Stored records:

++++++++++++++++++++

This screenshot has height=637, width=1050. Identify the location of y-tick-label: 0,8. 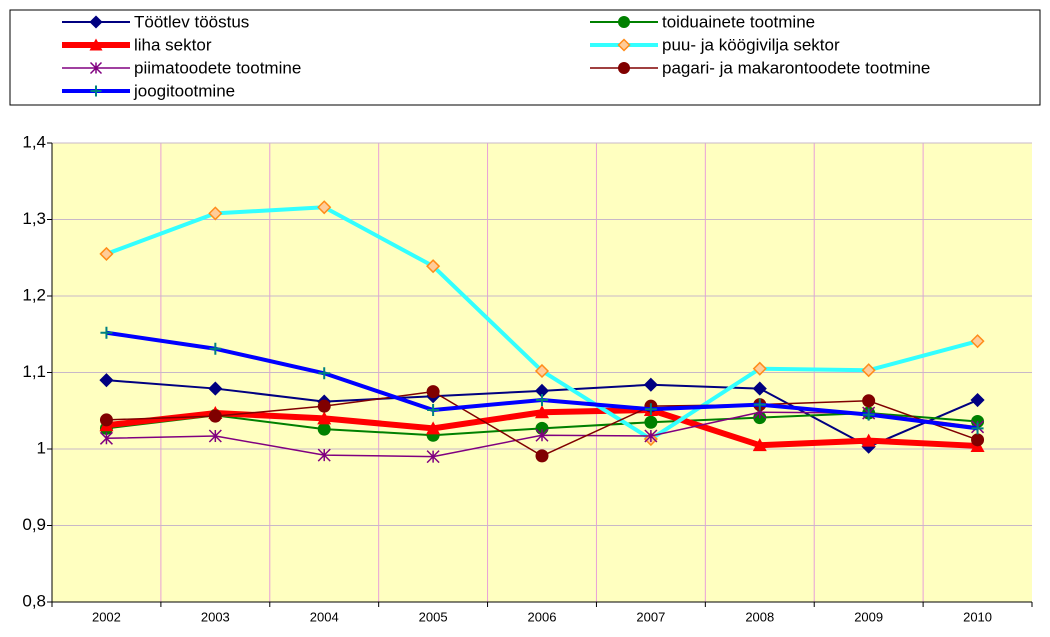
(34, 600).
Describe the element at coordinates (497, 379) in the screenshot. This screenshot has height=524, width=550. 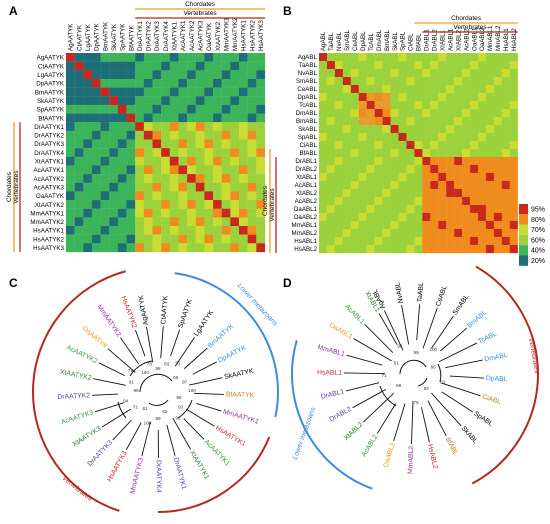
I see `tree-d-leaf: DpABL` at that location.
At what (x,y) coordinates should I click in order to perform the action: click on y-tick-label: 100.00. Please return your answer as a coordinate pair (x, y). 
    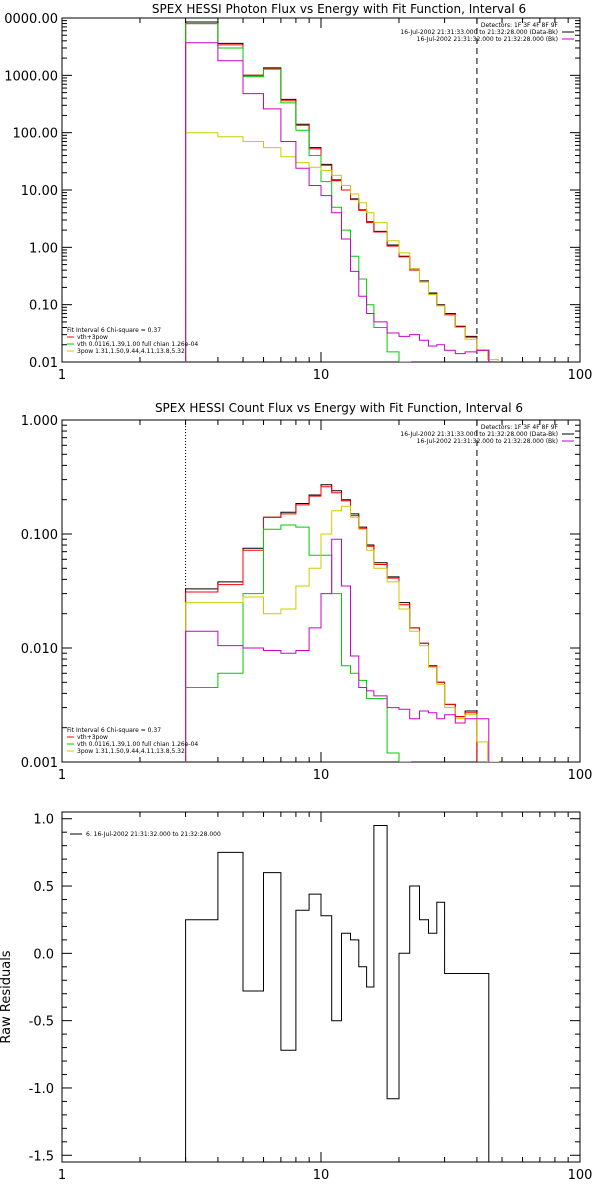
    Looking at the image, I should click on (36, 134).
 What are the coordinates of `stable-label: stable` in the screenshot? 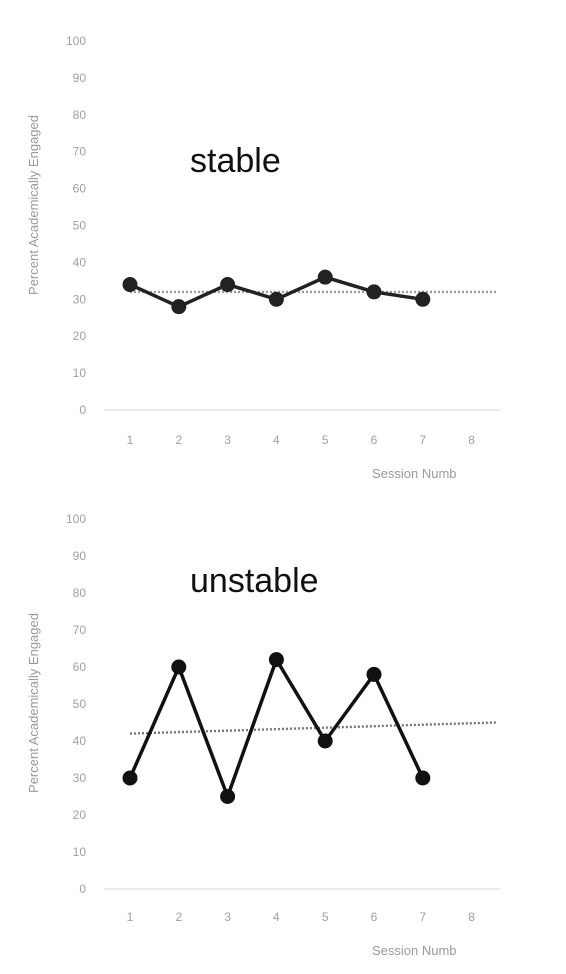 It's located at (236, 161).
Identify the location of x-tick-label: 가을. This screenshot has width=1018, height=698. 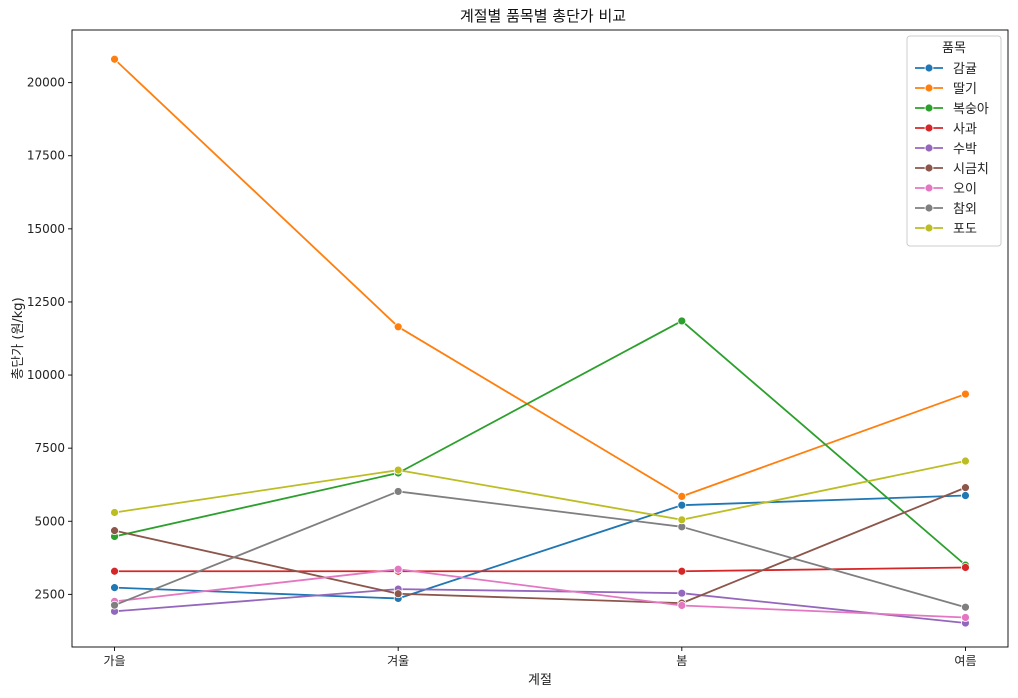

++++++++++++++++++++

> Work task
Rewrite the data from the start through the line containing "at that location.", replacing "screenshot" with "capture" and leaving the pictures out. Keep everything else the same.

> Output of the exercise
This capture has height=637, width=1050. Identify the location of y-tick-label: 0,8. 
(34, 600).
Describe the element at coordinates (497, 379) in the capture. This capture has height=524, width=550. 
I see `tree-d-leaf: DpABL` at that location.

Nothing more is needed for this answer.